Des abeilles qui peuvent s’associer pour résoudre un casse-tête qu’elles n’auraient pas pu résoudre seules. Une étude sur l’intelligence animale vient d’ajouter ces petites bêtes à la liste (de plus en plus longue) de celles capables de réussir les examens de laboratoire qu’on leur impose.
L’équipe britannique qui en parlait récemment dans la revue Nature s’intéresse aux abeilles depuis des années, et avait en fait déjà signalé qu’on avait sous-estimé leurs capacités: dans une recherche parue en 2023 dans la revue PLoS Biology, la biologiste Alice Bridges et ses collègues avaient décrit des abeilles qui apprenaient à pousser un levier dans une direction précise pour ouvrir une boîte où se trouvait du sucre —, mais qui surtout, préféraient la méthode que leurs congénères leur avaient montrée, plutôt que la leur.
Dans leur nouvelle étude, ils ont complexifié la chose: il faut d’abord pousser un levier bleu, puis un levier rouge. Le fait de l’avoir appris d’une autre abeille faisait une différence plus grande encore : les abeilles de trois colonies différentes laissées à elles seules n’ont pas réussi à résoudre l’énigme, tandis que dans les colonies où on a introduit des abeilles à qui les humains avaient enseigné le truc, celles-ci l’ont transmis aux autres. Les chercheurs notent aussi que les abeilles étaient meilleures pour enseigner la méthode à leurs congénères que les humains ne l’avaient été pour l’enseigner aux premières abeilles.

|---|

• [À VOUS] Dans le texte sur les abeilles, recopiez fidèlement tout le passage qui va de « Dans leur nouvelle » jusqu'à « aux premières abeilles. ».

|---|

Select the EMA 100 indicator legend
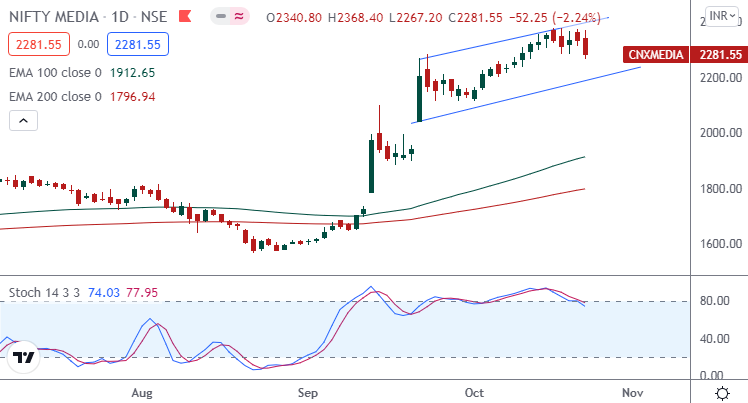The width and height of the screenshot is (748, 403). click(80, 73)
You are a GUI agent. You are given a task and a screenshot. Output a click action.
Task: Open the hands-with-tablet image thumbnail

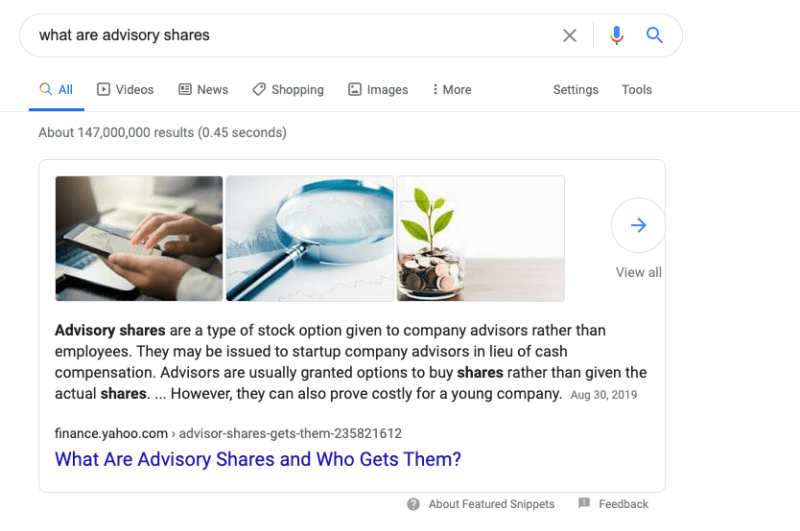click(x=139, y=238)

|---|

• [RÉSULTAT ATTENDU]
Dans leur nouvelle étude, ils ont complexifié la chose: il faut d’abord pousser un levier bleu, puis un levier rouge. Le fait de l’avoir appris d’une autre abeille faisait une différence plus grande encore : les abeilles de trois colonies différentes laissées à elles seules n’ont pas réussi à résoudre l’énigme, tandis que dans les colonies où on a introduit des abeilles à qui les humains avaient enseigné le truc, celles-ci l’ont transmis aux autres. Les chercheurs notent aussi que les abeilles étaient meilleures pour enseigner la méthode à leurs congénères que les humains ne l’avaient été pour l’enseigner aux premières abeilles.